Select Committee on European Union Written Evidence

Memorandum by the Law Society of Scotland

What needs to be done to create confidence and to stimulate e-commerce?

1.  The issues of security, encryption and electronic fraud will no doubt be dealt with at length by other contributors to this consultation exercise. We would wish to focus instead on two of the more peripheral issues which have an effect on confidence in e-commerce. The first of these matters is the approach of the US Courts to Electronic Commerce disputes, the other is the issue of parallel imports in an EU context.

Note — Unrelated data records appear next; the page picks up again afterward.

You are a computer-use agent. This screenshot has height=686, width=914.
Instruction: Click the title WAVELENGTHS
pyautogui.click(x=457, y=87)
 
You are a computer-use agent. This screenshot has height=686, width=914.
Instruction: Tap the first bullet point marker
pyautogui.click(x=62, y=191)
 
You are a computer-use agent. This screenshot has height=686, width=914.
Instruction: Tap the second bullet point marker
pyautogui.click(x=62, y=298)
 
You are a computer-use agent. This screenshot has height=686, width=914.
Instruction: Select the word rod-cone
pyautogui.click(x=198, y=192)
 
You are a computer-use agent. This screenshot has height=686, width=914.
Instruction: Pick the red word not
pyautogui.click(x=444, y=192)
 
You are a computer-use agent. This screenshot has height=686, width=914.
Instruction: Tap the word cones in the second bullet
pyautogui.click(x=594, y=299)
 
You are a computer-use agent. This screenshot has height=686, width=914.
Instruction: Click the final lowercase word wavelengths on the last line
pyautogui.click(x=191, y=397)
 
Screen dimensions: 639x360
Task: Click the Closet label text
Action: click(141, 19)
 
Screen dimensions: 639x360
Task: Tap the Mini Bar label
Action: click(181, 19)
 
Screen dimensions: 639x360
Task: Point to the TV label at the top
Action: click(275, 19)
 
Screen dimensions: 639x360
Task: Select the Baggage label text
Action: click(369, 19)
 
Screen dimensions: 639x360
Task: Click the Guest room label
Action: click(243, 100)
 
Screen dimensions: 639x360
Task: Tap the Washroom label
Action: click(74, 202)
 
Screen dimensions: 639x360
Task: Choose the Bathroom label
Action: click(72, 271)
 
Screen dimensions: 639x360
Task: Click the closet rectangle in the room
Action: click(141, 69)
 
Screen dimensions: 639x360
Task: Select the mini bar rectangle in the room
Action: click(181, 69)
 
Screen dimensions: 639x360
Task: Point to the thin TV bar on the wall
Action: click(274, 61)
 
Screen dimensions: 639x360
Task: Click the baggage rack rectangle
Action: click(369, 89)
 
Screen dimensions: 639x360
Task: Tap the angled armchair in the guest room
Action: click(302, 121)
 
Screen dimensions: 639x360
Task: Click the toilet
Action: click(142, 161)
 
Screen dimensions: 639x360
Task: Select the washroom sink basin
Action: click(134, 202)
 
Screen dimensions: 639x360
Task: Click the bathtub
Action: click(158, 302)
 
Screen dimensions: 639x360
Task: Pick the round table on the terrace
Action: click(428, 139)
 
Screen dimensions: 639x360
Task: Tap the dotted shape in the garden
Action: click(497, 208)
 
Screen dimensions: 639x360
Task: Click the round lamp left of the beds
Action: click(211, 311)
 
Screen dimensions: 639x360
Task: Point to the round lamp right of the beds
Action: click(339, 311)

  2.  In relation intellectual property matters and their inter-relationship with e-commerce, a pattern is developing in the USA whereby the US Courts exercise jurisdiction over foreign companies with only the most tenuous connection with the USA. An example is the recent decision in eToys Inc v etoy. In this case an existing European company with an existing web site was forced to take the site down because subsequently a large American concern with a similar name put up its own site. It was held that, as the American company had a registered trademark in the USA which was older than either of the web sites, in order to protect itself it was incumbent upon the European company to register its trademark in the USA. In the absence of that registration, the Court found in favour of the (later) American site. An approach of this kind inevitably creates uncertainty as to position of companies using e-commerce in their business and may lead to unwillingness to participate in e-commerce in some areas. There is also a problem with the unresolved position in the EU on the jurisdiction applying to consumer contracts concluded using e-commerce. The negotiations on the proposed Brussels Regulation relating to civil jurisdiction are ongoing but until a final agreement is reached the uncertainty in this area could impede increased growth in e-commerce.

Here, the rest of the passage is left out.